2°) Création médiatique de la « macromania »

 

        Pour lancer un produit inconnu, il convient de créer le marché. D’abord, faire surgir un besoin, puis une publicité bien coordonnée vers des cibles déterminées à l’avance. Hollande et ses conseillers ont ainsi créé le besoin d’un apparent changement en épuisant les français moralement, culturellement, ethniquement, économiquement. La mise en condition a été telle que le peuple, sidéré, reste apparemment amorphe devant le sombre état du pays : crise économique et chômage, blocage de l’épargne, invasion migratoire et insécurité permanente et surtout, crise identitaire. En effet, comment se reconnaître quand on n’a pas le droit de nommer l’étranger comme tel.

        Il faut donc proposer du pain et des jeux au électeurs et le tour sera joué : remplir le frigo avec les aides sociales, détourner l’attention avec le comédien Macron qui amuse le public avec ses déclarations suivies de leur contraire, les sondages bidons, les matchs de foot, le sexe et la vie des people.

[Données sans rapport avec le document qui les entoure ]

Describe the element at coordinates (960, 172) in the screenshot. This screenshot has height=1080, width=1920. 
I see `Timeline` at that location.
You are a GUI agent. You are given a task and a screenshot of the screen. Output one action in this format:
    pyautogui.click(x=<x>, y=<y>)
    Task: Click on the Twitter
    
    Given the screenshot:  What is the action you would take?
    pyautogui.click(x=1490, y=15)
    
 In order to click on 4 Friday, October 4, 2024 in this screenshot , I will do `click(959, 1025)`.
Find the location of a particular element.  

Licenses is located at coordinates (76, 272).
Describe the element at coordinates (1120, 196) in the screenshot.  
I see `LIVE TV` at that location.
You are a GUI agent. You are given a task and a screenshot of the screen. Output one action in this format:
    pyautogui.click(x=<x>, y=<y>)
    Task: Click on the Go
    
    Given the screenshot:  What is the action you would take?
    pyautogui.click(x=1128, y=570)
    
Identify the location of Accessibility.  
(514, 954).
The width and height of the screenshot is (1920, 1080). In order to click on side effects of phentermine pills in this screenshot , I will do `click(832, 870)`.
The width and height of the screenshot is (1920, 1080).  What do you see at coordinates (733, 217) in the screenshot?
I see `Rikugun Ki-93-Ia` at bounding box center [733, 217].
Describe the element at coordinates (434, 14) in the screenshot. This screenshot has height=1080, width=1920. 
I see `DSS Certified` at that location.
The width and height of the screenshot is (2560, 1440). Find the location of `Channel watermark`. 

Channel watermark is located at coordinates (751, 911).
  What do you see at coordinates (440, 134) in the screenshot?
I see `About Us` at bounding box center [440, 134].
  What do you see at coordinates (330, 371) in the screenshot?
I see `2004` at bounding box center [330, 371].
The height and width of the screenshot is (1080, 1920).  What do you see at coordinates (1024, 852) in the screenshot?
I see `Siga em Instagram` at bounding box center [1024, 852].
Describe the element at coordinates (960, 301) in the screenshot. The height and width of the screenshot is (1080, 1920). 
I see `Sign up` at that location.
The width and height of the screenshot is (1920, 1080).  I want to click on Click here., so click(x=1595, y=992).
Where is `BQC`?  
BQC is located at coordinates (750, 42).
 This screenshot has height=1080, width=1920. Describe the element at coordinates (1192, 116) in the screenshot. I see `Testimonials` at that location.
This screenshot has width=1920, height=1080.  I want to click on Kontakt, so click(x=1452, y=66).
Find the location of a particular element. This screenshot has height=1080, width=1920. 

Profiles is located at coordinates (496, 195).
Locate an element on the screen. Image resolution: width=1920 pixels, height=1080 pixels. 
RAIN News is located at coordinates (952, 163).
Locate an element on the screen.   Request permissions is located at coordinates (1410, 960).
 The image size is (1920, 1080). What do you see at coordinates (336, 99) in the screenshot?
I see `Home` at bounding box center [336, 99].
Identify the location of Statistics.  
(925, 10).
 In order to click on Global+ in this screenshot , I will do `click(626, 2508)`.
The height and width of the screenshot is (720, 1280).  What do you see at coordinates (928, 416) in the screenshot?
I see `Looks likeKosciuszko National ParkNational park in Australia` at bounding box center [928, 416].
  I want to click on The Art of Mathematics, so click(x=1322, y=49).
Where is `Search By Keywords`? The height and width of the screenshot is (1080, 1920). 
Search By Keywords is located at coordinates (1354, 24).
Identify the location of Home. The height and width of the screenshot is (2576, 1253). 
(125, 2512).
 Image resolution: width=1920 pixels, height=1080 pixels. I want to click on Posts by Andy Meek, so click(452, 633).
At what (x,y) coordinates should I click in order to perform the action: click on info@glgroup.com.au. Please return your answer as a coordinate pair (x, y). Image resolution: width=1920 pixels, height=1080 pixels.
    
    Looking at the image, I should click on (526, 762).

        Pour cela, les « amis » ou traitants de Macron ont ce qu’il faut sous la main puisqu’ils possèdent 80 % des instituts de sondage. Le sondage étant un « faiseur de rois ». Denis Delmas, ex-président de la Sofrès devient son conseiller de campagne ; Bernard Arnault qui possède entre autres « Le parisien », « Aujourd’hui en France » a Nicolas Bazire comme administrateur, lequel l’est aussi d’Ipsos (autre institut de sondages), tout en étant gérant associé de la Banque Rothschild.  CSA et Vivendi appartiennent au groupe Bolloré et BVA appartient au groupe Bolloré/Drahi/Rothschild. Laurence Parisot, elle aussi soutien de Macron, est majoritaire à l’institut IFOP et l’IPSOS appartient à Pinault et au fond d’investissement américain Fidélity, lequel Fidélity possède aussi la Sofrès. Citons également Odoxa fondé par les anciens de BVA dont Bolloré et le fond d’investissement Rothschild sont les patrons.